The proposals here leave a somewhat mixed view of the potential for the theorem marketplace idea. The idea has the potential to be the future of how mathematics is done, but the problem with futuristic ideas is that they often remain in the future. I don't think this means that this kind of thing absolutely shouldn't be worked on - new technology has to come about somehow and every tech startup has a chance of failure. But I think it's important to be realistic about how hard community building can be. Whatever the future of the theorem marketplace, I think what already exists is very cool, and I am interested to see where it goes.
In the interest of a quantifiable prediction, I put up this prediction market on the number of monthly users of this kind of technology in two years. My forecast is:
Theorem marketplaces are abandoned as an idea - they don't exist / no one regularly uses them. ~20%
Theorem marketplaces are extremely niche - 1-6 people regularly use them. ~60%
Theorem marketplaces have a small community - 7-48 people regularly use them. ~12%
Theorem marketplaces have a healthy community - 49-342 people regularly use them ~5%
Theorem marketplaces are a broadly helpful tool - 343-2400 people regularly use them ~2%
Theorem marketplaces are a thriving ecosystem - 2401+ people regularly use them ~1%
Note - the website currently uses the Sepolia Ethereum testnet, so no real money is yet at stake. Nevertheless, it's a good proof of concept.
Converse case in point - See how much great work has been put into the Equational Theories Project. Seems like a key factor in getting the ball rolling with this project was Terence Tao's reputation.
See this comment from the Lean forum thread where the theorem marketplace was announced. The difference between the way blockchain proponents think about "trust" vs. others is an interesting topic, I might recommend Ezra Klein's interview of Vitalik Buterin for more on this, but unfortunately it's paywalled.
AlphaProof took 3 days for at least some of the problems it solved. Googling tells me 3 days of GPU time costs $72-$400, but we don't know how many GPUs AlphaProof was using.

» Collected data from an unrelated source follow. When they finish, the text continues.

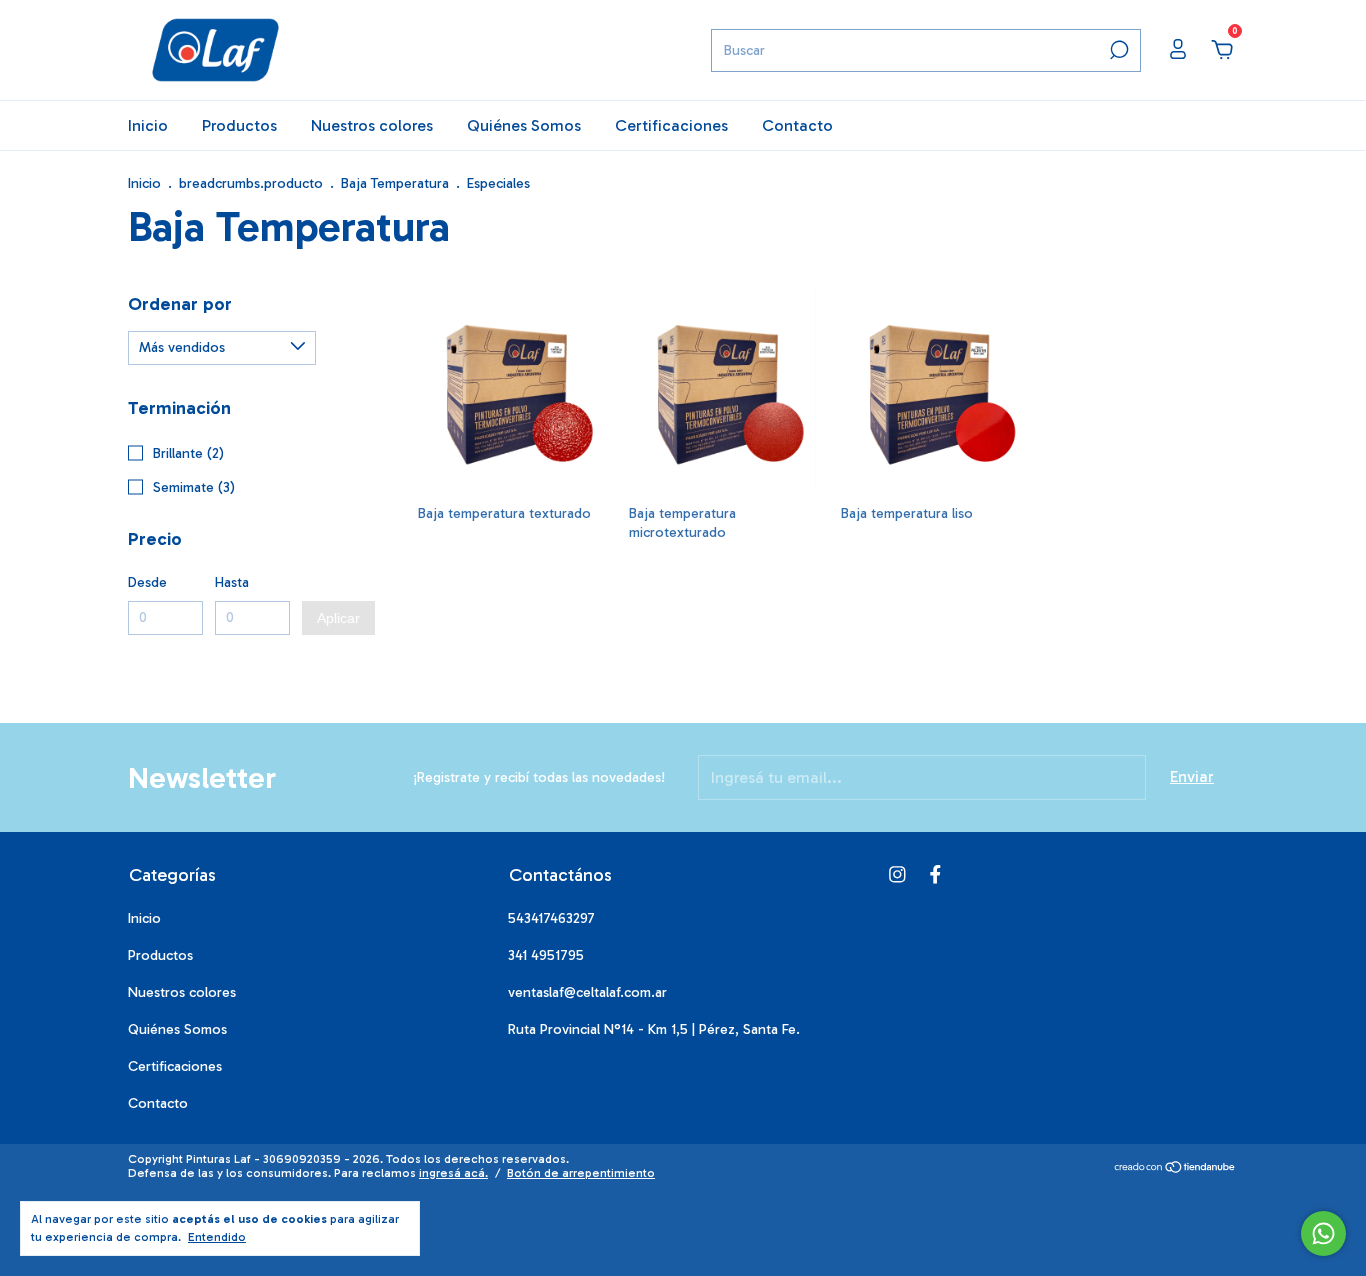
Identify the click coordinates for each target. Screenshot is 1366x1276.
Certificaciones (671, 125)
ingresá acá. (453, 1173)
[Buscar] (1117, 50)
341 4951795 (546, 955)
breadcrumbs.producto (251, 183)
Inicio (148, 125)
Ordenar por (180, 304)
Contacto (797, 125)
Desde (147, 582)
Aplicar (338, 618)
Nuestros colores (372, 125)
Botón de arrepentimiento (581, 1173)
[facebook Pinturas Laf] (935, 874)
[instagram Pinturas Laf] (897, 874)
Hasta (232, 582)
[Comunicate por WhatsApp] (1323, 1233)
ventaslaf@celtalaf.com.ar (587, 992)
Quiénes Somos (524, 125)
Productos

Although in that case, the solver declined the prize, saying that another mathematician had done more work on the problem (ref). Why he didn't simply accept the prize and give away the money, I don't know - I think the anecdote supports my claim about the troubled relationship between academics and money. I think there is an important lesson here for theorem proving bounties about the importance of rewarding not just the finishers of problems, but also contributors of libraries and "theory builders". How best to do this is something I've discussed a little on Zulip, but I think it's a fascinating and challenging "cryptoeconomic" problem, perhaps best left to another post.